Written request =
Reproduce verbatim the items from their first line through the line containing "coord(287,247)", inclusive.

--- BEGIN The records ---

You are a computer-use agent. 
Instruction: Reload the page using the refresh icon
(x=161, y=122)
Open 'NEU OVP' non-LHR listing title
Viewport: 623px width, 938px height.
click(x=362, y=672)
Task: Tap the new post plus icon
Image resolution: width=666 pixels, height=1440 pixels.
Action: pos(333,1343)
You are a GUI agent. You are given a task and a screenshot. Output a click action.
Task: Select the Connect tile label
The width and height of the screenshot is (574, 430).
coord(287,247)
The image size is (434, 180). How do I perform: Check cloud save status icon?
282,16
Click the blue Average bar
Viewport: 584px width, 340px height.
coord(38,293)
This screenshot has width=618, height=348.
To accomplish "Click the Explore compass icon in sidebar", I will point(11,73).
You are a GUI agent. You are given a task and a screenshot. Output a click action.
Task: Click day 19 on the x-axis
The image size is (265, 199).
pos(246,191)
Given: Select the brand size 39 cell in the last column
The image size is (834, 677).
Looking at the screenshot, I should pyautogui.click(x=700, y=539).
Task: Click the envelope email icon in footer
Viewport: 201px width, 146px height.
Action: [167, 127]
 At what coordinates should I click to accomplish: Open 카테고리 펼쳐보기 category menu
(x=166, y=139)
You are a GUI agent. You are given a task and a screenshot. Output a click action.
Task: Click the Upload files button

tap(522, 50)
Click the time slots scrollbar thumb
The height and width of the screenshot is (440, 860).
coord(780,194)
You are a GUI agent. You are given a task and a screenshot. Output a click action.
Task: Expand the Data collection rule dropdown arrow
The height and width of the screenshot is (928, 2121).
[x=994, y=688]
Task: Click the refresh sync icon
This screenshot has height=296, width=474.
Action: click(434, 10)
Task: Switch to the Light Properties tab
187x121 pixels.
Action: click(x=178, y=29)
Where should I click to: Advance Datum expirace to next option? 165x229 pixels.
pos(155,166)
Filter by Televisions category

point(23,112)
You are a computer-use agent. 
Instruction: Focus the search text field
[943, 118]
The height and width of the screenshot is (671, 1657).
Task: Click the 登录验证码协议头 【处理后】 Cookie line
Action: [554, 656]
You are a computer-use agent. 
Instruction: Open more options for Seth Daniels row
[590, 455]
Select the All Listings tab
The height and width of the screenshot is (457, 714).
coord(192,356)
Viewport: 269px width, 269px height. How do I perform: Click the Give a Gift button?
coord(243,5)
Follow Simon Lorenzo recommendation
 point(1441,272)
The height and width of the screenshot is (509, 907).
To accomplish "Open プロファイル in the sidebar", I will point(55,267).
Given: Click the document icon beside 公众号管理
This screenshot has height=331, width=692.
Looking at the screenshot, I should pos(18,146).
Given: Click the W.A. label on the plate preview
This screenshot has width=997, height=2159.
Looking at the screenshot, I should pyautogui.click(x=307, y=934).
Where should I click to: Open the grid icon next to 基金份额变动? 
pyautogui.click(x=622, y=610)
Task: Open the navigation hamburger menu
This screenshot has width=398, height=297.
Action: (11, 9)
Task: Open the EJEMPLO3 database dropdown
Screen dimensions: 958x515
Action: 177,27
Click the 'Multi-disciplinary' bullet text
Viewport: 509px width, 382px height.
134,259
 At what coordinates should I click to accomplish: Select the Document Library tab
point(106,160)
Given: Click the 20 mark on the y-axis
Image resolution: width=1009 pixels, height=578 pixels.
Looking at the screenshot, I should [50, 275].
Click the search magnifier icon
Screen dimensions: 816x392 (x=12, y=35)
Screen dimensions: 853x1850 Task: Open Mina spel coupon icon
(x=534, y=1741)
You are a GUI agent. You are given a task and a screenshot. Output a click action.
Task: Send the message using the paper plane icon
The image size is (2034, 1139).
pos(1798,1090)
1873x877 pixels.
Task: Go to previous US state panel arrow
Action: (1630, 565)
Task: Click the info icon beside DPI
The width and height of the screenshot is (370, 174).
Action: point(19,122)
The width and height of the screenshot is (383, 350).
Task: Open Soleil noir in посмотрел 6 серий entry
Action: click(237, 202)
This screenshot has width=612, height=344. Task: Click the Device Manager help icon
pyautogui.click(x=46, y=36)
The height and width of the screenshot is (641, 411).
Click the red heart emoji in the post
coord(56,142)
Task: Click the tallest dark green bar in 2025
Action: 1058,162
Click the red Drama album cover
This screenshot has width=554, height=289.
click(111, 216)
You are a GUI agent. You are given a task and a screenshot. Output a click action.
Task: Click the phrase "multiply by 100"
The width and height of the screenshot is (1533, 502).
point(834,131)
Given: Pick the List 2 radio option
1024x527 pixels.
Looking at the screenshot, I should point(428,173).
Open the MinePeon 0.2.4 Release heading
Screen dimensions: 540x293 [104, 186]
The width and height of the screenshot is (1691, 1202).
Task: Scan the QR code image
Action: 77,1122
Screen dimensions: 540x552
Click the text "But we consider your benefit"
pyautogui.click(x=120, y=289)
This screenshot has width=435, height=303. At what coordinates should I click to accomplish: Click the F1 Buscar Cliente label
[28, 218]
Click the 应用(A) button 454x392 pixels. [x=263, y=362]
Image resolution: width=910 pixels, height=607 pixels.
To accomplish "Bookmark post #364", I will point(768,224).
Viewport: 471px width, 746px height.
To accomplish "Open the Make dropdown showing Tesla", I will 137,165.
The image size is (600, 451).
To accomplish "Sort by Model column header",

--- END The records ---

Answer to the task =
You are a computer-use agent. 
Instruction: Reload the page using the refresh icon
(x=161, y=122)
Open 'NEU OVP' non-LHR listing title
Viewport: 623px width, 938px height.
click(x=362, y=672)
Task: Tap the new post plus icon
Image resolution: width=666 pixels, height=1440 pixels.
Action: pos(333,1343)
You are a GUI agent. You are given a task and a screenshot. Output a click action.
Task: Select the Connect tile label
The width and height of the screenshot is (574, 430).
coord(287,247)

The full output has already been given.